我正在尝试编写一个小的函数来匹配两个组。在每对中,两组的a和b值具有相同的值,而在c中最接近。
df <- structure(
list(group = c(0, 0, 0, 0, 0, 0, 0, 0, 1, 1, 1, 1, 1, 1),
a = c(2, 1, 1, 2, 2, 1, 1, 2, 2, 1, 1, 1, 2, 1),
b = c(1, 1, 1, 0, 0, 0, 1, 1, 1, 0, 1, 0, 1, 0),
c = c(0.13, 0.64, 0.34, 0.36, 0.3, 0.81, 0.83, 0.98, 0.13, 0.36, 0.51, 0.26, 0.64, 0.43)),
class = "data.frame", row.names = c(NA, -14L))
pairit <- function(data, case, id) {
A = df[which(df$group == 1), ]
B = df[which(df$group == 0), ]
A$id = c(1:nrow(A))
B$id = NA
for (i in 1:nrow(A)) {
B$TMP <- (B$a == A$a[i] & B$b == A$b[i] & is.na(B$id))
B$dif = abs(B$c - A$c[i])
B <- B[order(-B$TMP, B$dif),]
if (B$TMP[1]) B$id[1] = A$id[i]
}
B <- B[!names(B) %in% c("TMP", "dif")]
new_df <- rbind(A, B)
colnames(new_df)[colnames(new_df)=="id"] <- paste0(id)
return(new_df)
}
# The following worked, but I directly entered augments into the function
pairit(data = df, case="group == 1", id="pid")

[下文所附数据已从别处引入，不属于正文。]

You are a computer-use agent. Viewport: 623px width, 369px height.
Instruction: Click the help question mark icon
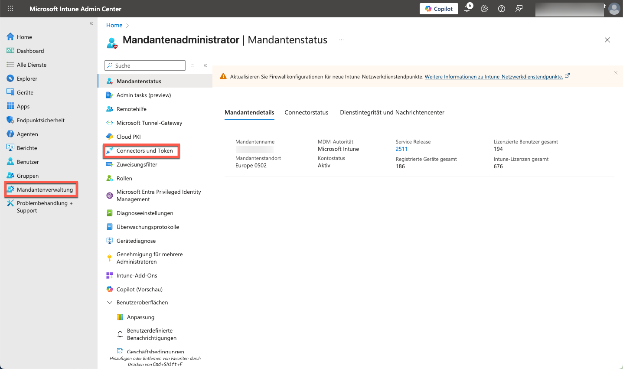(x=502, y=9)
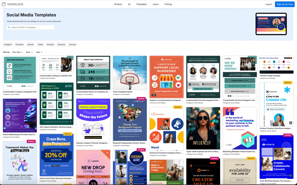Expand the Sizes filter dropdown
Screen dimensions: 297x185
point(29,52)
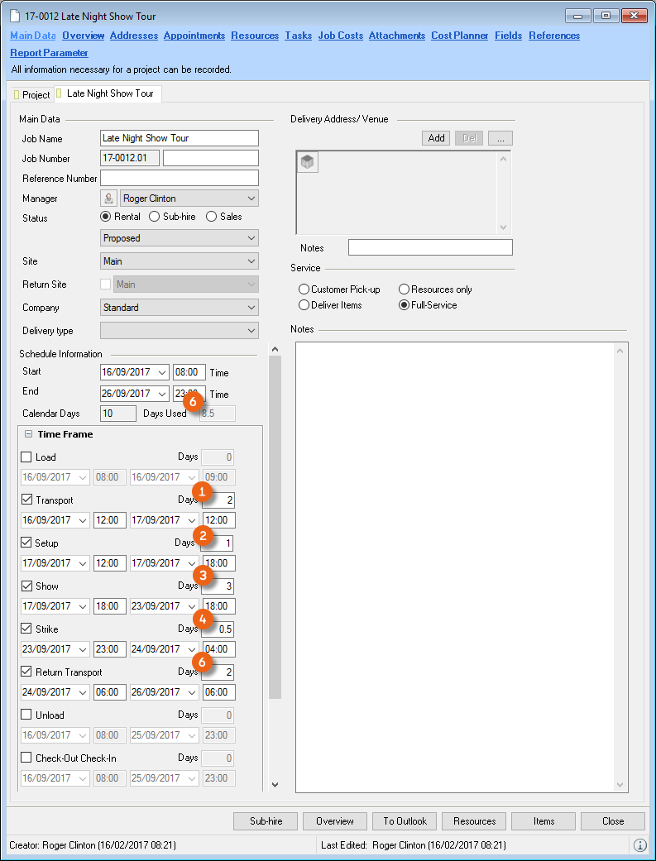
Task: Click the schedule panel vertical scrollbar
Action: point(275,529)
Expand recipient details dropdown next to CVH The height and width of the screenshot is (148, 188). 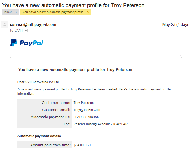click(26, 31)
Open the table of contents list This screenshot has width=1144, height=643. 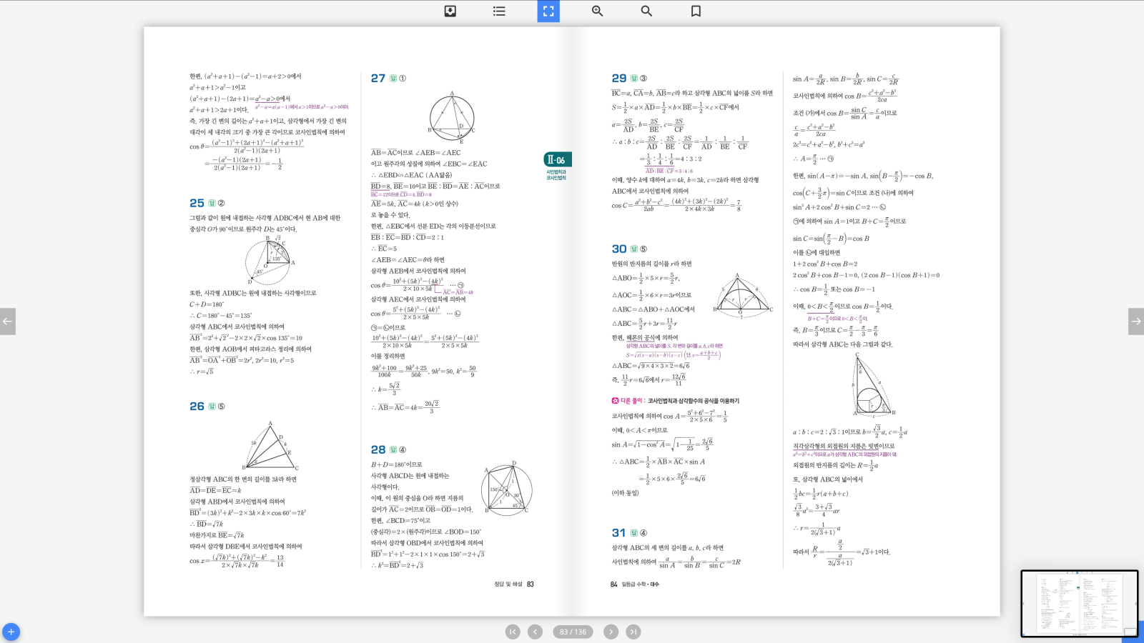coord(499,11)
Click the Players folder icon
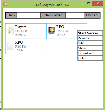 point(11,30)
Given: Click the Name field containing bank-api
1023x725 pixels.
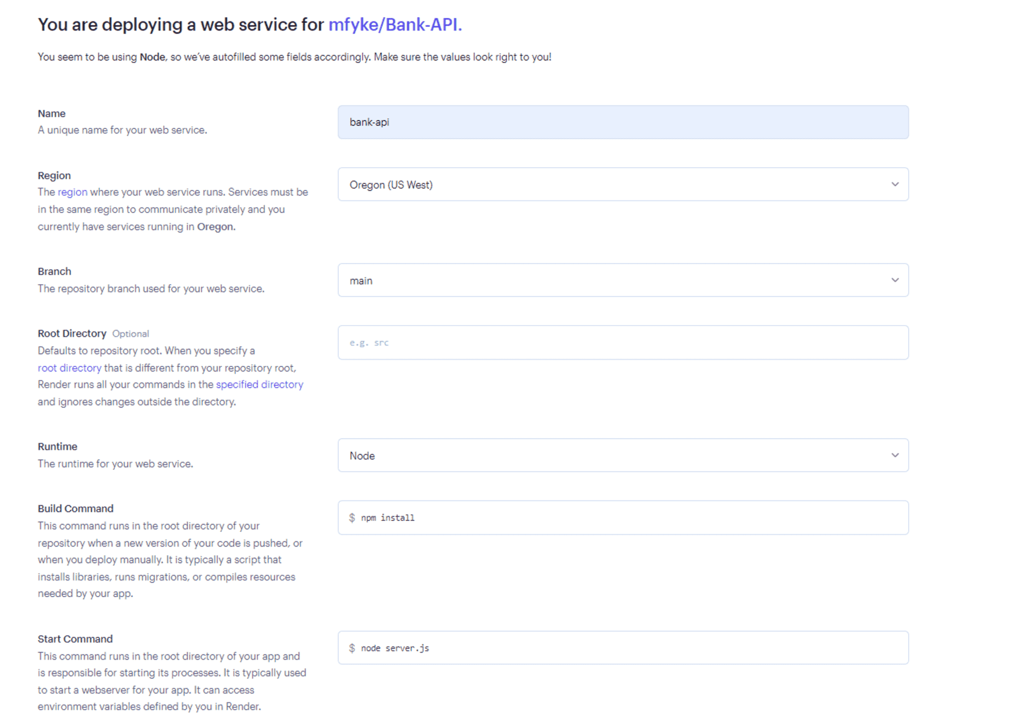Looking at the screenshot, I should click(622, 122).
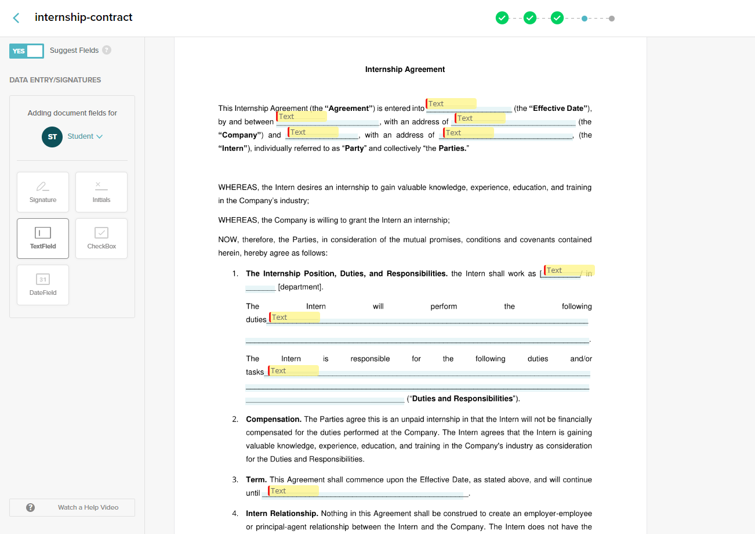Toggle off Suggest Fields
Image resolution: width=755 pixels, height=534 pixels.
pyautogui.click(x=26, y=50)
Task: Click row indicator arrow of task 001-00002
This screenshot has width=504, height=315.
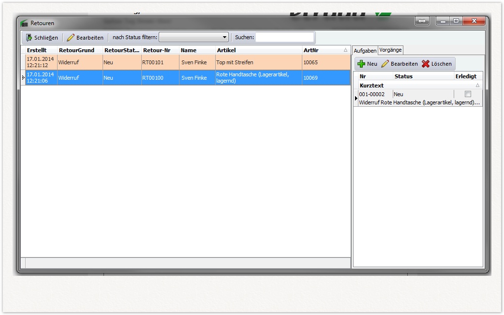Action: [x=356, y=98]
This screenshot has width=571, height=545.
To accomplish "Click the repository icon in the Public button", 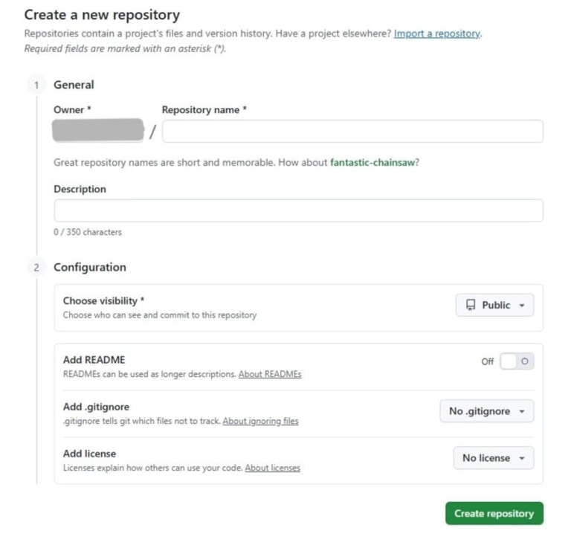I will pos(471,305).
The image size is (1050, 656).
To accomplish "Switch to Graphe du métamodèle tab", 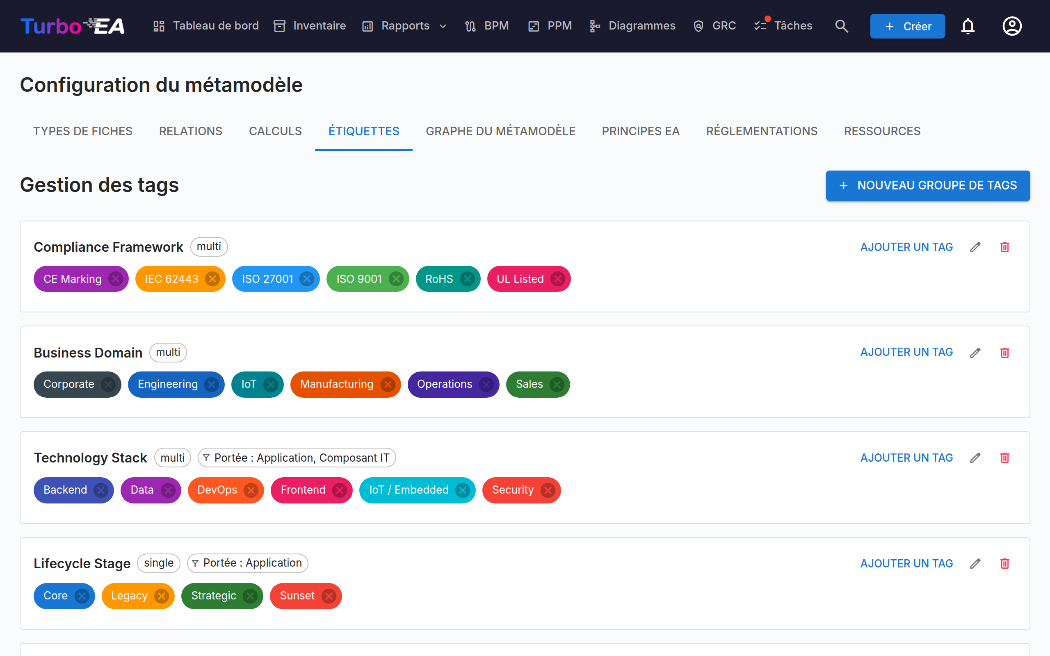I will point(500,131).
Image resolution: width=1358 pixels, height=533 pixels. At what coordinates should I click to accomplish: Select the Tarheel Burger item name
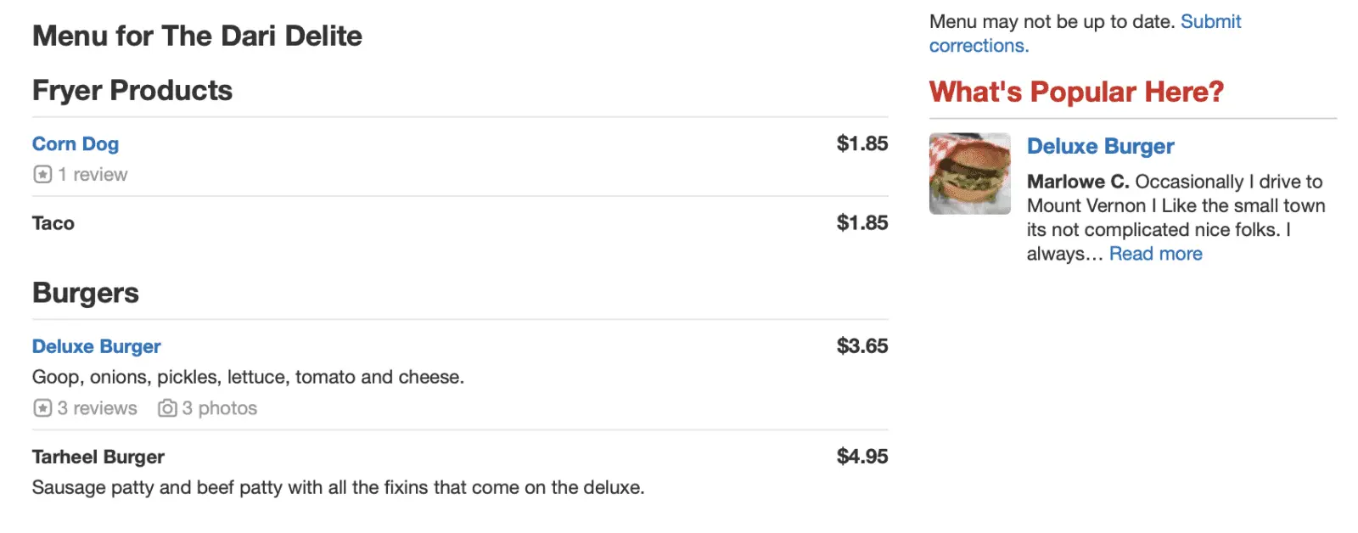coord(98,457)
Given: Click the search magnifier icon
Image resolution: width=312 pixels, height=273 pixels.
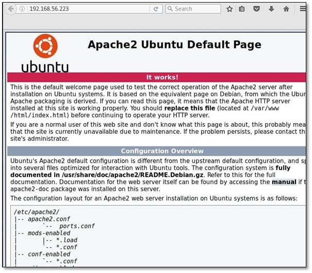Looking at the screenshot, I should (x=170, y=9).
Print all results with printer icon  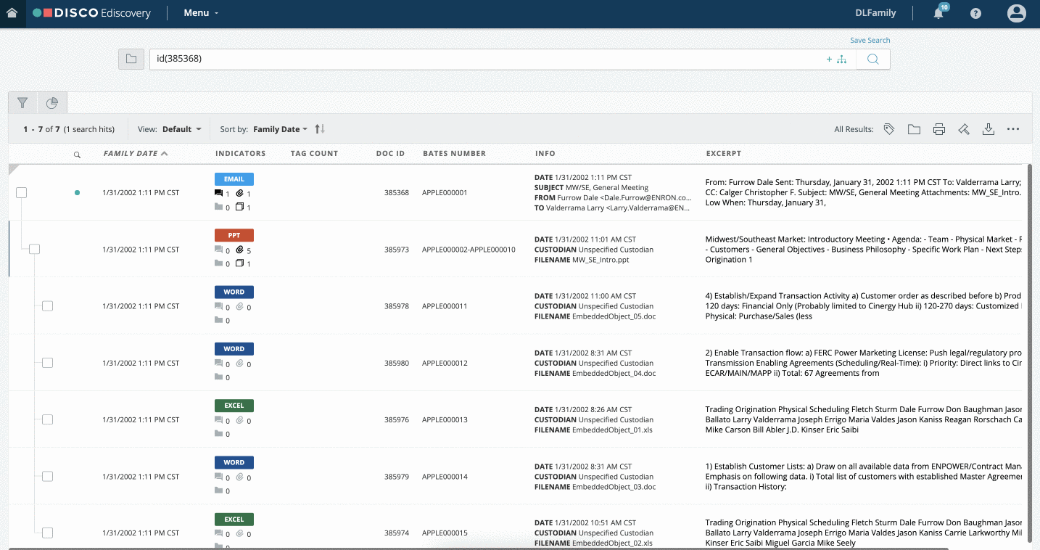coord(939,129)
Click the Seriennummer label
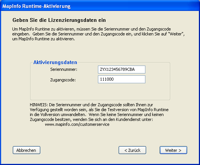The width and height of the screenshot is (200, 165). (x=64, y=69)
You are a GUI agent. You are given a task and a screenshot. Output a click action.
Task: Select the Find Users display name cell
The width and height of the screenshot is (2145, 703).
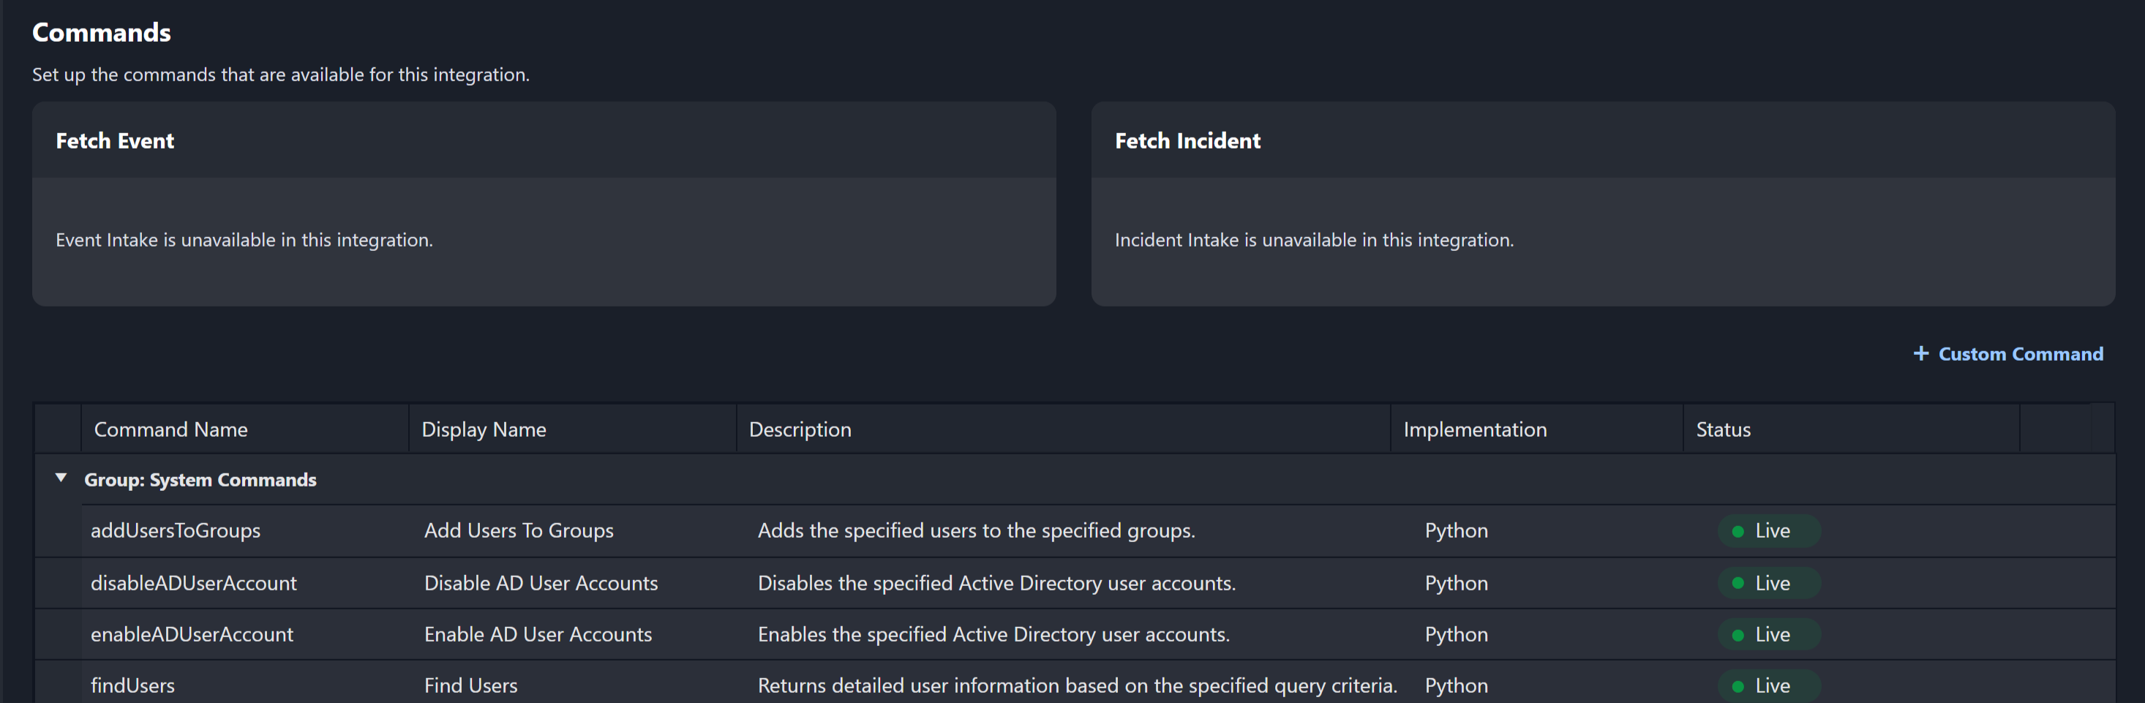pos(470,686)
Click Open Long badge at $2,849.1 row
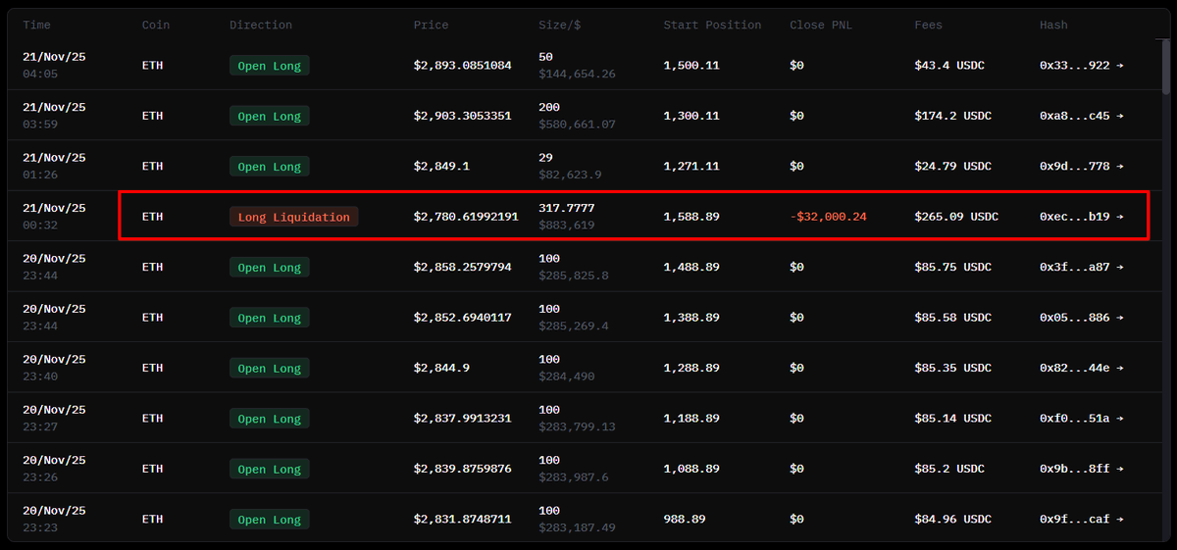The image size is (1177, 550). tap(270, 167)
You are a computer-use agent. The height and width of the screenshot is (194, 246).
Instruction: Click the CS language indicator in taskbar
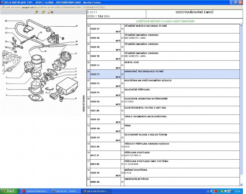[x=208, y=191]
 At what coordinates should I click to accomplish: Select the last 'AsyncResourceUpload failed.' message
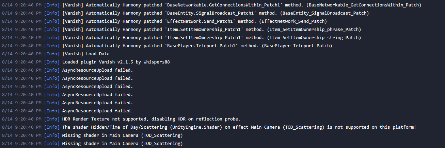(x=97, y=111)
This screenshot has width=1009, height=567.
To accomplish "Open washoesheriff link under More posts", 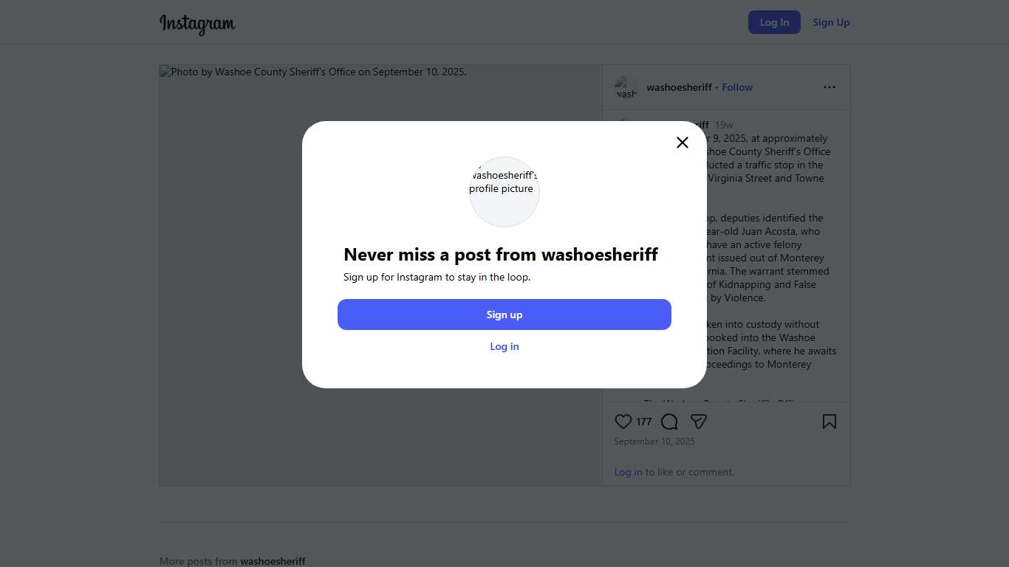I will pos(273,561).
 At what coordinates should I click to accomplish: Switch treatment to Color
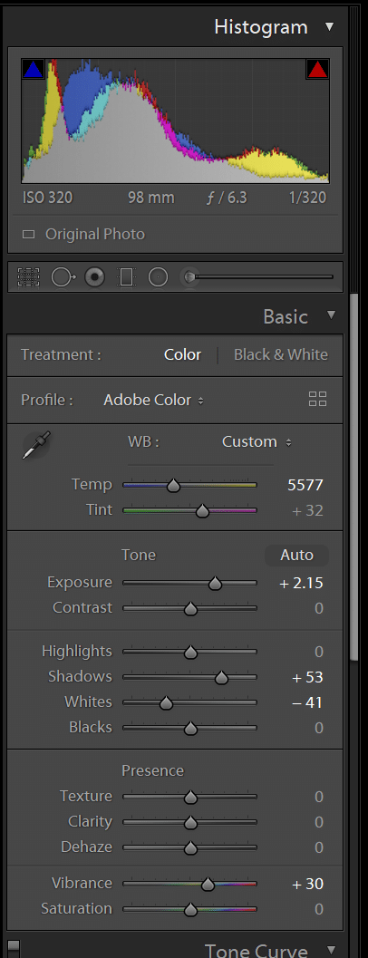[182, 355]
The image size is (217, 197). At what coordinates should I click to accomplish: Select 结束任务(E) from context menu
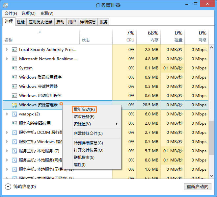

它没有将参数data = df和case = "group == 1"传递给函数,因为我直接将这些参数输入了函数A = df[which(df$group == 1), ]和B = df[which(df$group == 0), ]。我尝试使用paste0(data, "$", case)和eval(paste0(data, "$", case))之类的东西来替换df$group == 1,但没有成功。任何建议和解释将不胜感激。